Exercise —
Your task is to count the lines of the entries below that include the word "width" and to give only the resulting number.

Entries provided —
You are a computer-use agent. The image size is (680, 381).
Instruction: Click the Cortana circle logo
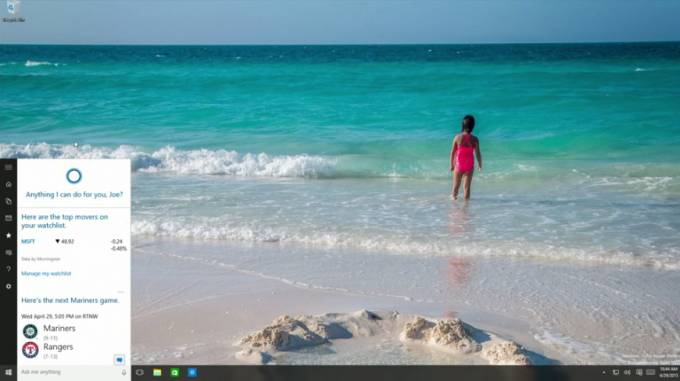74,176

...

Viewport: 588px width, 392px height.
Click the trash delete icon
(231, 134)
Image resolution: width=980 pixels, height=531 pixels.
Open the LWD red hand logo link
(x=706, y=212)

Reply —
2